Sergey Korzun, chief editor of the Russian radio channel Echo Moskvij had the honors of interviewing former World Champion Anatoly Karpov (1975 to 1985 and 1993 to 1999) for one whole hour. Whilst interviewing he worded a few opinions that probably bother not only sympathizers of Vishy Anand and Vladimir Kramnik.
He praised Magnus Carlsen’s memory and individual playing style, but criticized his “inflexible” opening repertoire and expressed doubt about his byname ‘exceptional talent’. In Karpov’s opinion Fischer and he himself were much stronger then Magnus Carlsen is today. However, he emphasized that Carlsen has growth potential and leaves the thought whether he will ever reach the level of Bobby Fischer and himself unanswered. He does expect great things from Carlsen though.
Karpov mentioned having played against Carlsen many times, but cleverly skipped the fact that Carlsen defeated him at the age of 13.
Karpov is amazed, on the other hand, by Carlsen’s representing role as Chess World Champion and how, symbolically, he has become the leader in the world of chess. In this context he referred to the Norwegian talent’s predecessors Visvanathan Anand and Vladimir Kramnik as selfish figures. He thinks of them as money-oriented chess players who tried to only protect their titles through preparation. They are to be held responsible for missed opportunities and decreasing recognition of chess as a sport.
In his opinion, the challenge Anand is facing with the upcoming World Championship duel against Carlsen is “stunning”. After the last fight at which Anand had lost his title, Karpov would have never expected for him to return to competition.
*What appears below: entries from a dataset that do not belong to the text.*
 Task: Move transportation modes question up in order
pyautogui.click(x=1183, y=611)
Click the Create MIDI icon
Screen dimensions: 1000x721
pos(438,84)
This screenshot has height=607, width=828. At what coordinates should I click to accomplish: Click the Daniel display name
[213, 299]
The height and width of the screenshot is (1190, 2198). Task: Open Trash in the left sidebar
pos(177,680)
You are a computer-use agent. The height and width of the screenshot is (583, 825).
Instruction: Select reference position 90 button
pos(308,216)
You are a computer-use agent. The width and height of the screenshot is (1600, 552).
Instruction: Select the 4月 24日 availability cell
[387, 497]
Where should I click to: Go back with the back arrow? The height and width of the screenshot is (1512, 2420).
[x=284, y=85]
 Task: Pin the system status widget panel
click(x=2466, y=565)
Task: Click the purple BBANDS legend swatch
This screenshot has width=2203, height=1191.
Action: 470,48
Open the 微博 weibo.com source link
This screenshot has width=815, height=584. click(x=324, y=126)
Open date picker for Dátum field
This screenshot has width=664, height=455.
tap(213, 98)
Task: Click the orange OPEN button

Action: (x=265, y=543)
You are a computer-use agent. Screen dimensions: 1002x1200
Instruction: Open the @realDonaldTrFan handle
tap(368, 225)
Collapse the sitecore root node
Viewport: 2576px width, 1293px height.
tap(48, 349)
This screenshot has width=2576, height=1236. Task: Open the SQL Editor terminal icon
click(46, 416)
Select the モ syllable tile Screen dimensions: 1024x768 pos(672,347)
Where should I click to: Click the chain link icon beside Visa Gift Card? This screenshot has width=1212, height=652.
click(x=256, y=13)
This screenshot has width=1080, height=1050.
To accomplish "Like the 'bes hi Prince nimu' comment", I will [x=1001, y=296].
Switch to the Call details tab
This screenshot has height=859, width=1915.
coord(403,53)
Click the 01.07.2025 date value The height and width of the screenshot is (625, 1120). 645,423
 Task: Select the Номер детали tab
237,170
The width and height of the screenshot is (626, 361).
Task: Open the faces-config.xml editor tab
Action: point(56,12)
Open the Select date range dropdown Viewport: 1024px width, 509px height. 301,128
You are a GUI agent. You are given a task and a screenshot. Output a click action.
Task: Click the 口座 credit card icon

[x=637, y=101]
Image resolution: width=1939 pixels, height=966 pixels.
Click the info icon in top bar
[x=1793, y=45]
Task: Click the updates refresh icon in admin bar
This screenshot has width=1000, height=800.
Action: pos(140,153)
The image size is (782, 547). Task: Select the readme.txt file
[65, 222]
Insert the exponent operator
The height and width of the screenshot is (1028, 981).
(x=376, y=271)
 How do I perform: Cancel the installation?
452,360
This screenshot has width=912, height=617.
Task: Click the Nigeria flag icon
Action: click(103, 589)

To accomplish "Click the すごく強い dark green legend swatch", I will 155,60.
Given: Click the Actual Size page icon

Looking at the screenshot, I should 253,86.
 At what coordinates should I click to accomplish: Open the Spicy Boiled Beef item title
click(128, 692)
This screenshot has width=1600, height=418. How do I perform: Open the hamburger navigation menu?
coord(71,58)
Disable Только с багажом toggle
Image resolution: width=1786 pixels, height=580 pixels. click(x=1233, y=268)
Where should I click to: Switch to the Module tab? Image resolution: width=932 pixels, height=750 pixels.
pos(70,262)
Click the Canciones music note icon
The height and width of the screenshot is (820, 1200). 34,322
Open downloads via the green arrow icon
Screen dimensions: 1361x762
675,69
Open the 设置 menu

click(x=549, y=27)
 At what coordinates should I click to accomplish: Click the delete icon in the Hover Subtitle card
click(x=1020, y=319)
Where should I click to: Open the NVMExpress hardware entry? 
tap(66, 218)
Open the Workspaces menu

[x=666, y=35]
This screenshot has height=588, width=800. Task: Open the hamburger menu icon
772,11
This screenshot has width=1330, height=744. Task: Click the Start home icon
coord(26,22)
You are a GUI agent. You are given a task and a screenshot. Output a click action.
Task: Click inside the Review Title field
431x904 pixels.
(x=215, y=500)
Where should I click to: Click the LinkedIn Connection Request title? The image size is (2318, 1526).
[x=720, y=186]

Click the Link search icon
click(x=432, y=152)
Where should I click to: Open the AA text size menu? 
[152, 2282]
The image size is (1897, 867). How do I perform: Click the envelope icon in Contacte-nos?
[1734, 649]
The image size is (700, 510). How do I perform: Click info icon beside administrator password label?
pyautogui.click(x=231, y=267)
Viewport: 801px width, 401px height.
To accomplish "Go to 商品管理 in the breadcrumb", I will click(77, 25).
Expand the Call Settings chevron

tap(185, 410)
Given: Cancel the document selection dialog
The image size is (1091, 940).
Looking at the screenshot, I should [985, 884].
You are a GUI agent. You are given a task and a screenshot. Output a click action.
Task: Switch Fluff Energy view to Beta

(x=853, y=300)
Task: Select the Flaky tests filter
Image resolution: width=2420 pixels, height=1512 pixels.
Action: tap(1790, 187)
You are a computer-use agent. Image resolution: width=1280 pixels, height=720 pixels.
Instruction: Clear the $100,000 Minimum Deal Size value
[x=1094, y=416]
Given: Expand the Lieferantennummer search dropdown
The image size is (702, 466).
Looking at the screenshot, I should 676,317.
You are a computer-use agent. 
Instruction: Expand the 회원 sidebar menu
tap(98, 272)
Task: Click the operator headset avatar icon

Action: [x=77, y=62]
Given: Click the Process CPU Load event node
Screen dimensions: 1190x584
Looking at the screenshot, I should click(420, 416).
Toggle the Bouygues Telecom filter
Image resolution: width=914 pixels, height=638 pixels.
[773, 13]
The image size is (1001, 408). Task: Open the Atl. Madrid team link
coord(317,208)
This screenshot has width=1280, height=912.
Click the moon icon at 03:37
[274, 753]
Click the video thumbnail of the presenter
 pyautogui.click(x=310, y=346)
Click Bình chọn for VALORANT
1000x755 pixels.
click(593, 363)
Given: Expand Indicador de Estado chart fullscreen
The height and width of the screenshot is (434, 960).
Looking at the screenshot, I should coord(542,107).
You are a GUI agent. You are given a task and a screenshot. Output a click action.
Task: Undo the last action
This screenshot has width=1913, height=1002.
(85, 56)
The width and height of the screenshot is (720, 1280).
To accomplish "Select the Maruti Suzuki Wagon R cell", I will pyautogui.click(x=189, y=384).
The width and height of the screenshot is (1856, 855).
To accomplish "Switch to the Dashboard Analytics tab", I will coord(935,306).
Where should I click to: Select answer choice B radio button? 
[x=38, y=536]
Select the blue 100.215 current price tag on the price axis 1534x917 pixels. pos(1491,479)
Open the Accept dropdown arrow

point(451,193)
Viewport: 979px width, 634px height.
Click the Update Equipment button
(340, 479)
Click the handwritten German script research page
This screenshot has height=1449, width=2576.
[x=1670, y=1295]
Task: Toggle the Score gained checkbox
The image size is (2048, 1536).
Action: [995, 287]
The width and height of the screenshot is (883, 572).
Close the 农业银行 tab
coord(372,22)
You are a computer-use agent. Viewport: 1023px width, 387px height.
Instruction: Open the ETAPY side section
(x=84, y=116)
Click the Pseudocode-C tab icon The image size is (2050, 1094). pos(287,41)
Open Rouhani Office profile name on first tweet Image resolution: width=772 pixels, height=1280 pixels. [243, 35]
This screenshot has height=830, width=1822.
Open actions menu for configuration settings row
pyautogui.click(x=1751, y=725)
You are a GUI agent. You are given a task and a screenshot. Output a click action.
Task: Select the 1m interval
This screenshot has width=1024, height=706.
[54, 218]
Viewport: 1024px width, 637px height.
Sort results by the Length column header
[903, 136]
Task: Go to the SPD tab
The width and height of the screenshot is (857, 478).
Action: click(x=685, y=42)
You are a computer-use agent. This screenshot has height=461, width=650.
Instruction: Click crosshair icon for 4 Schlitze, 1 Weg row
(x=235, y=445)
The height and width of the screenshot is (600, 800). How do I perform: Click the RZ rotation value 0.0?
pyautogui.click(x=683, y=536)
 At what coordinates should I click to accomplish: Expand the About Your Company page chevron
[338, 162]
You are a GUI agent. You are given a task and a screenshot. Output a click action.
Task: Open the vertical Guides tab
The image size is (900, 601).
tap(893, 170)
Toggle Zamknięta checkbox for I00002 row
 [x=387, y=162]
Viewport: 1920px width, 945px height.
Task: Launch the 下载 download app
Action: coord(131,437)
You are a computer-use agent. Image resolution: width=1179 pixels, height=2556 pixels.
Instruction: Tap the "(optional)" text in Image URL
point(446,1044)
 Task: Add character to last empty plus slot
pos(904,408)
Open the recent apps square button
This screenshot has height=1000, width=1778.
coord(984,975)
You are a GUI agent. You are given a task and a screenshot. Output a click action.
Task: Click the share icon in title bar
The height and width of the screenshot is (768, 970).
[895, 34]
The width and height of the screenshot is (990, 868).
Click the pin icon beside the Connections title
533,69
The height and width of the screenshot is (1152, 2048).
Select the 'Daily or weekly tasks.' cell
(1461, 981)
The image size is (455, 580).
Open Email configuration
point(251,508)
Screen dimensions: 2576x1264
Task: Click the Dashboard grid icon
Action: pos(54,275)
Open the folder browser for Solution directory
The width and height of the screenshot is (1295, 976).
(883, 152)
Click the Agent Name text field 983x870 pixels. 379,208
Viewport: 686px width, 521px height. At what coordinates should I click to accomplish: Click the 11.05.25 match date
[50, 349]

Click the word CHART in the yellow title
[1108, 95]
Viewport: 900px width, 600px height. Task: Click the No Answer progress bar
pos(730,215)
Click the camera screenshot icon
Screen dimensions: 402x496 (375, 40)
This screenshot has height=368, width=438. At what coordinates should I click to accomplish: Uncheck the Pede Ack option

Karpov called Anand’s playing style against Carlsen “poor and helpless” and even guessed that he has developed a kind of “Carlsen Complex”. He did acknowledge Vishy’s outstanding performance at the World Championship qualifications, which he considers fruits of his hard preparation efforts.
Lastly, Karpov sharply criticized the value that the FIDE is giving the ELO-ratings. Such ratings as qualification criteria for tournaments are a ‘crime against check’. During his time as Chess World Champion He discussed the ELO-issue with the inventor of the rating system, Professor Arpad Elo. Elo himself had only invented the system as approximate measure, and had not intended for it to be an absolute criteria for decision-making. The ELO-rating should be a rough measure of the objective capability in matters of chess. Accepting or rejecting players on the basis of ELO points when it comes to tournaments is a severe mistake, as differences in this measure do not indicate who might be the better chess player overall.
Furthermore, Karpov recognized an inflation in ELO-ratings. When he became World Champion, top ELOs ranged around 2600 and 2700, whilst today an ELO is 2650 is not even enough to be listed amongst the Top 100 players of this world. Not only higher ratings but also the shrinking difference between players is target of his criticism. At the zenith of his career, Fischer was 100 points ahead of his runner-up, and Karpov’s ELO account exceeded his strongest opponent’s by 50 points.
On November 7, the World Championship battle between Magnus Carlsen and Visvanathan Anand will begin in Sochi. We are curiously waiting for further opinions of expert observers.